Add an external origin to the org's CORS allowlist so JavaScript on that domain can call supported Salesforce APIs from a browser. You configure this in Setup; it takes effect on the next API call.
- Open the CORS Setup page
From Setup, type CORS in the Quick Find box and select CORS. The page lists existing allowed origins and lets you add new ones.
- Create a new origin entry
Select New, then enter the origin URL pattern. Include the HTTPS scheme and the domain, for example https://app.example.com, with an optional port. Use https://*.example.com to cover all direct subdomains.
- Save and verify from the browser
Save the entry. Trigger an API call from your external page and confirm the request succeeds and that Salesforce returns the Access-Control-Allow-Origin header for your origin in the network tab.

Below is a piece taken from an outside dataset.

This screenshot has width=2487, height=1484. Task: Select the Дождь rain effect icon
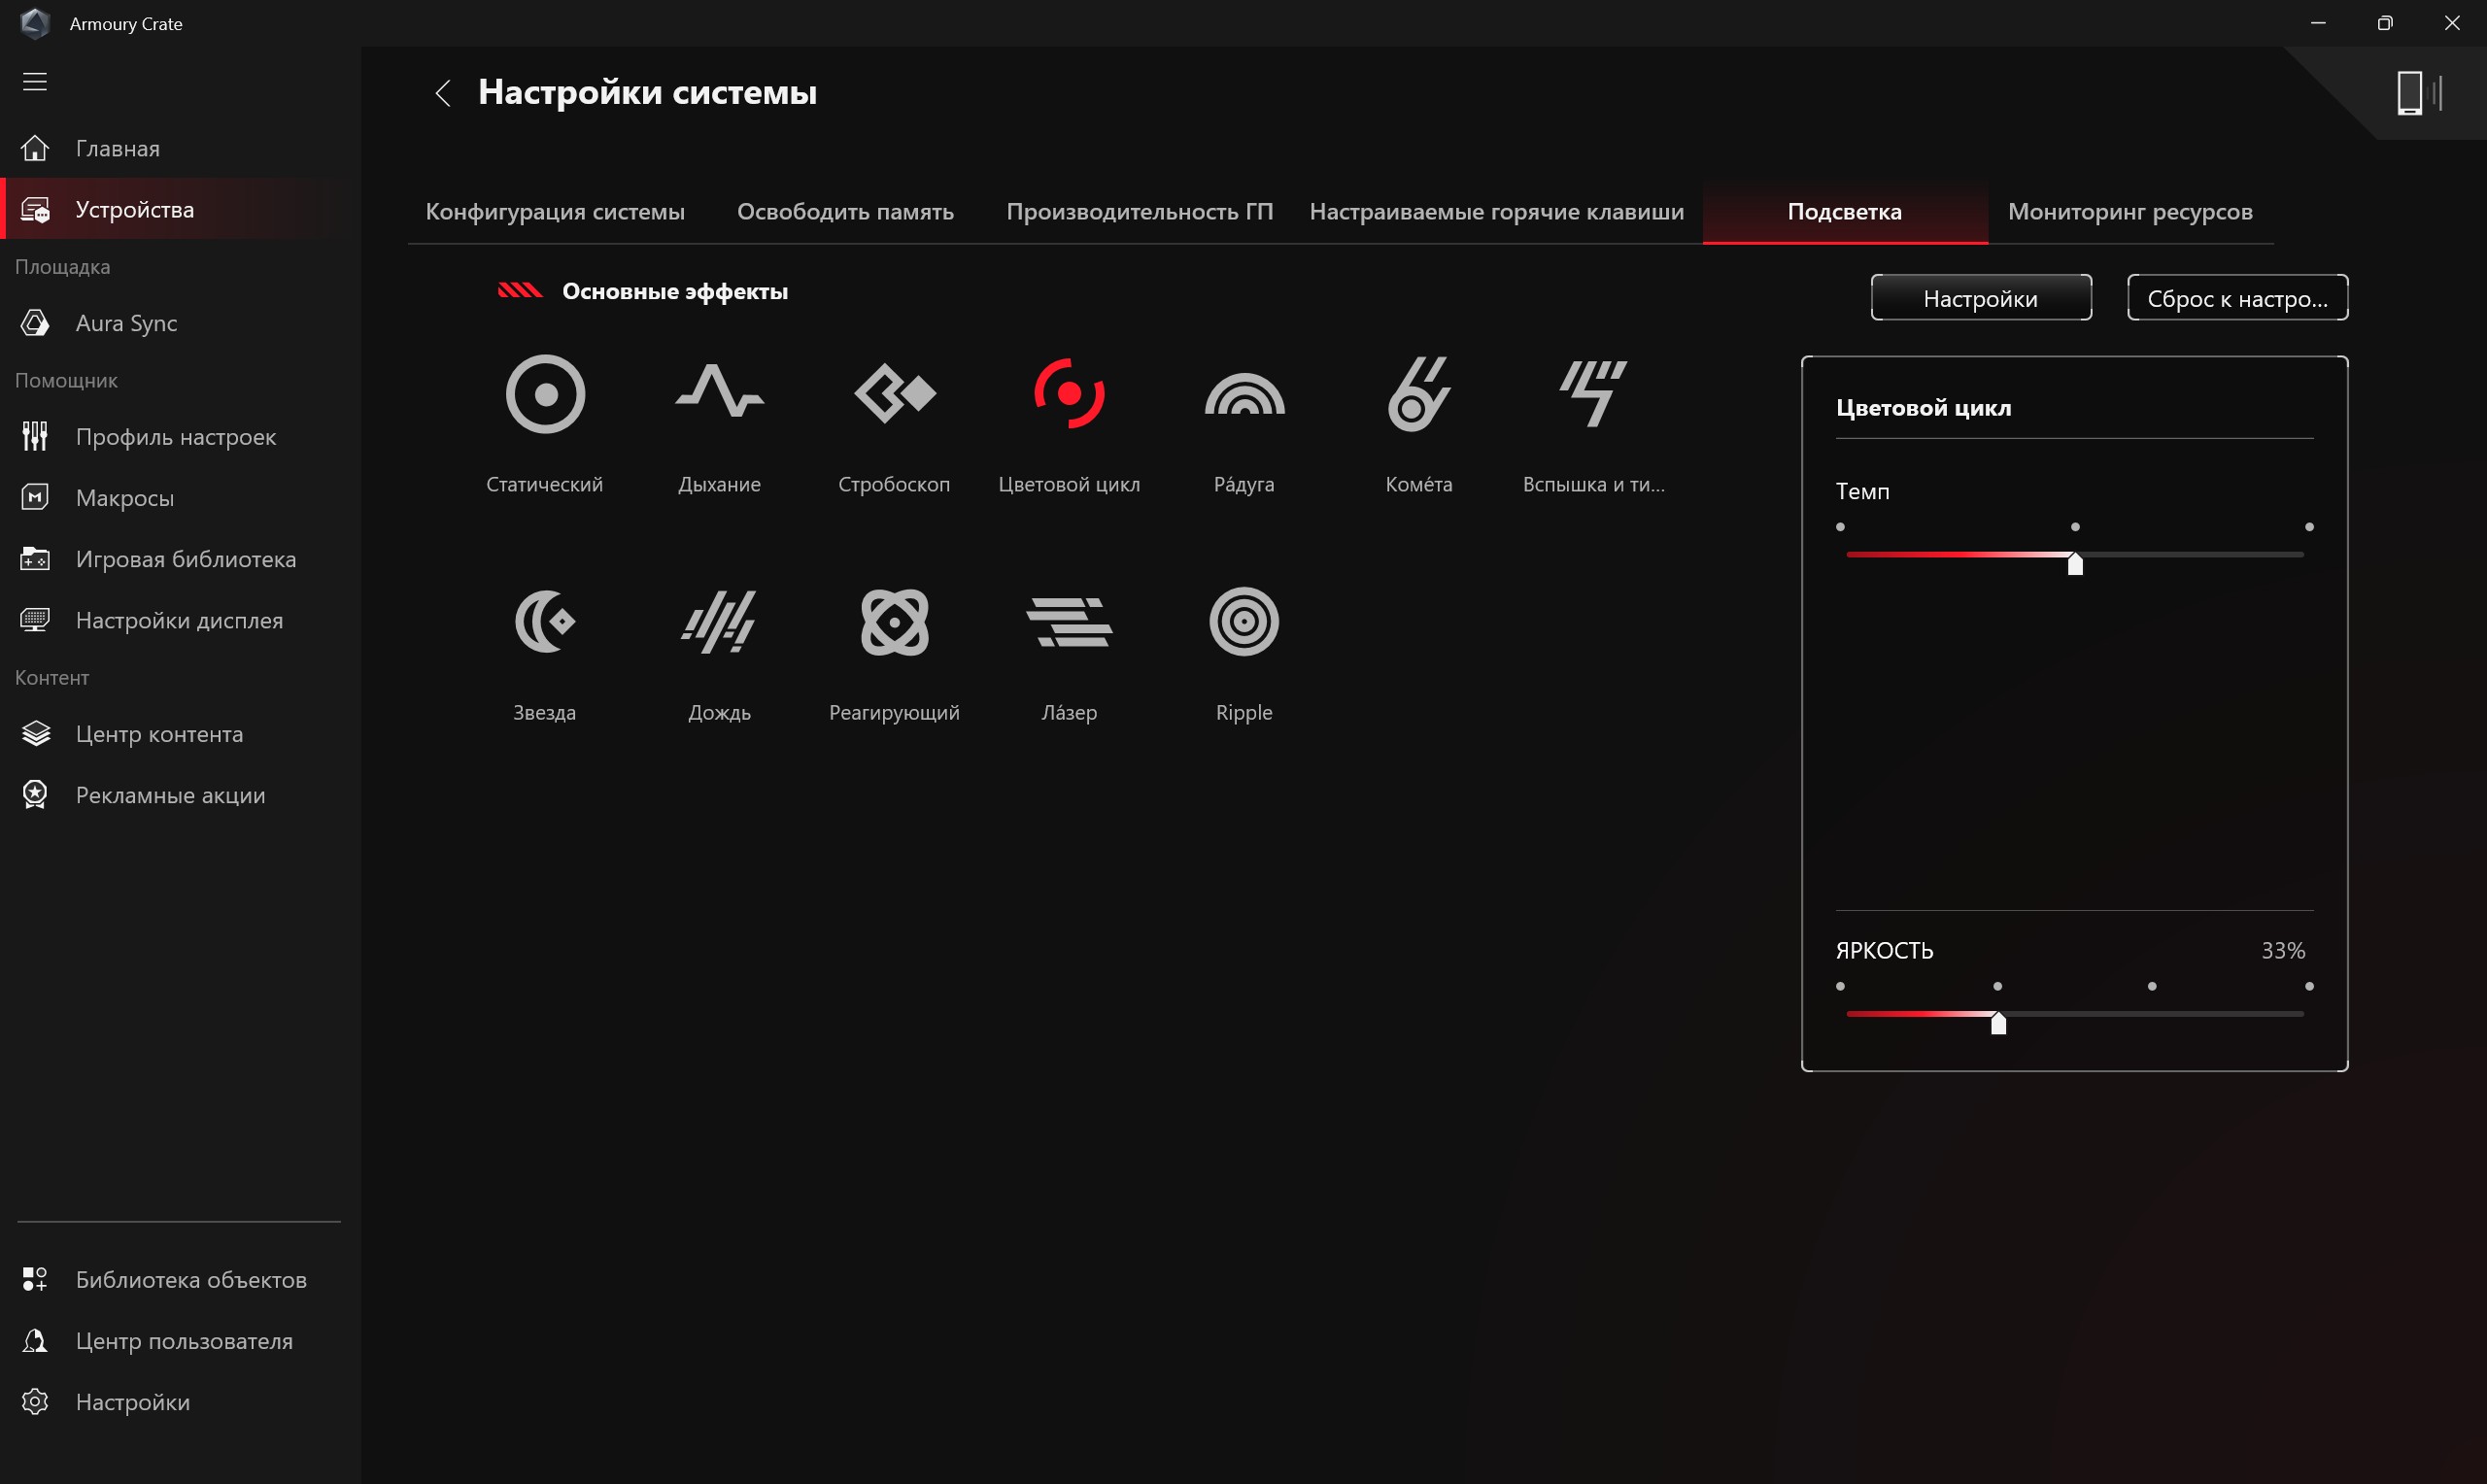pos(719,621)
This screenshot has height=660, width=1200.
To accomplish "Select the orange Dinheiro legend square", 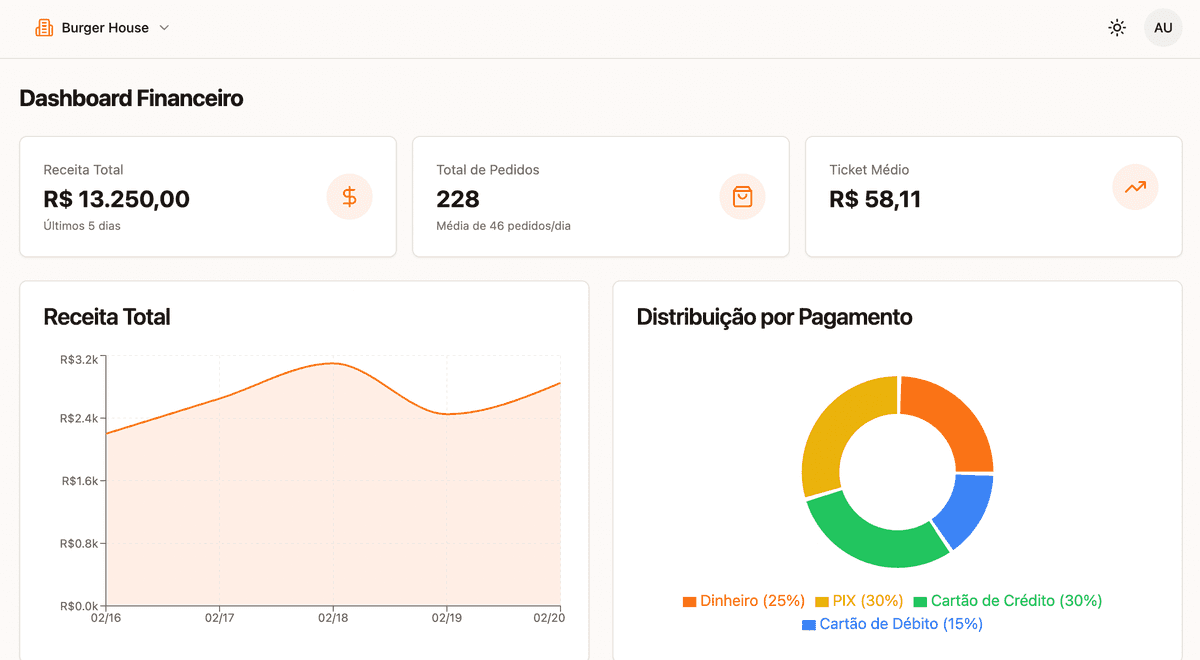I will [688, 601].
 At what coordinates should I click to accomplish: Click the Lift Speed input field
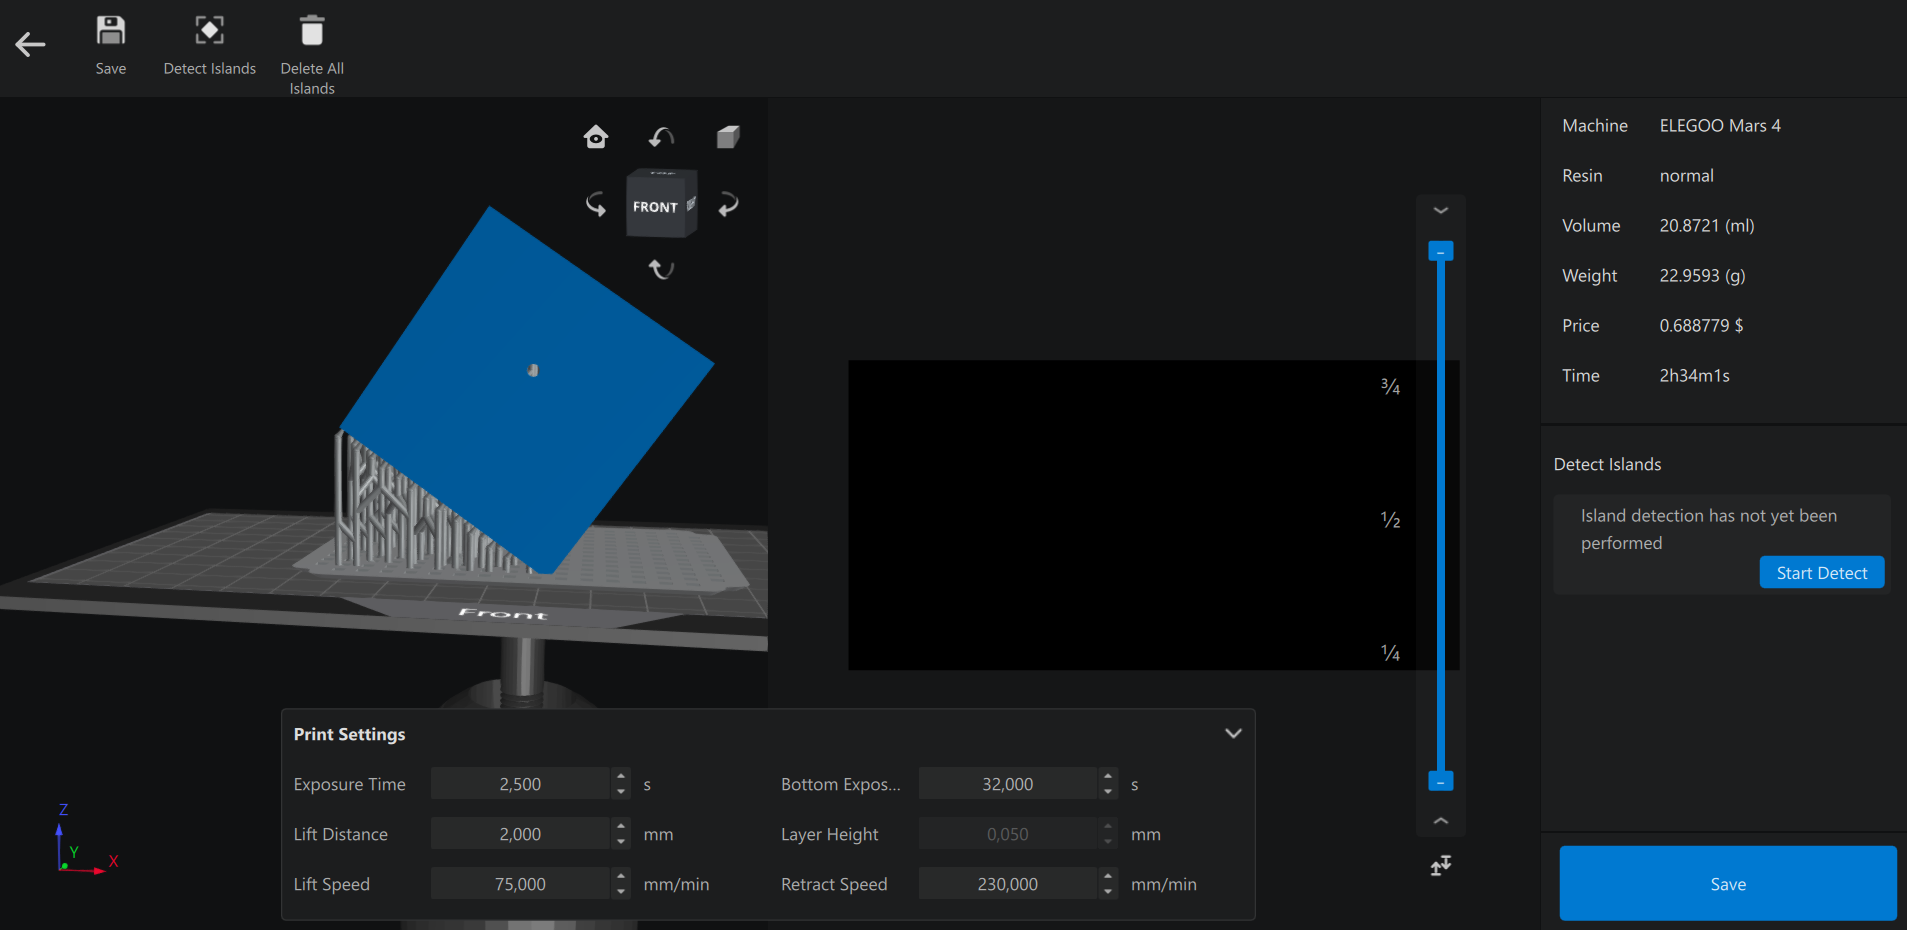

- Pair it with authentication
The allowlist only satisfies the browser. Set up a Connected App and an OAuth flow so the call also carries a valid access token, otherwise the request is allowed cross-origin but still fails on auth.
The full origin: scheme plus domain and optional port, no path. Must use HTTPS unless it targets localhost. Match it exactly to what the browser sends.
A single * in front of a second-level domain, such as https://*.example.com, covers all direct subdomains. Mid-string wildcards are not allowed.
Each entry maps to CorsWhitelistEntry and deploys as CorsWhitelistOrigin, so you can source-control the list and promote it between orgs.
- A missing entry surfaces as a browser CORS block or HTTP 403, which is easy to misread as an authentication failure.
- Server-to-server callers (Node, Python, any backend) ignore CORS entirely. Do not add backend hostnames or IPs to the allowlist.
- The origin must match exactly, including https and any port. A scheme or port mismatch silently fails the check.
- A subdomain wildcard trusts every current and future subdomain of that domain, so use it only on a domain you fully control.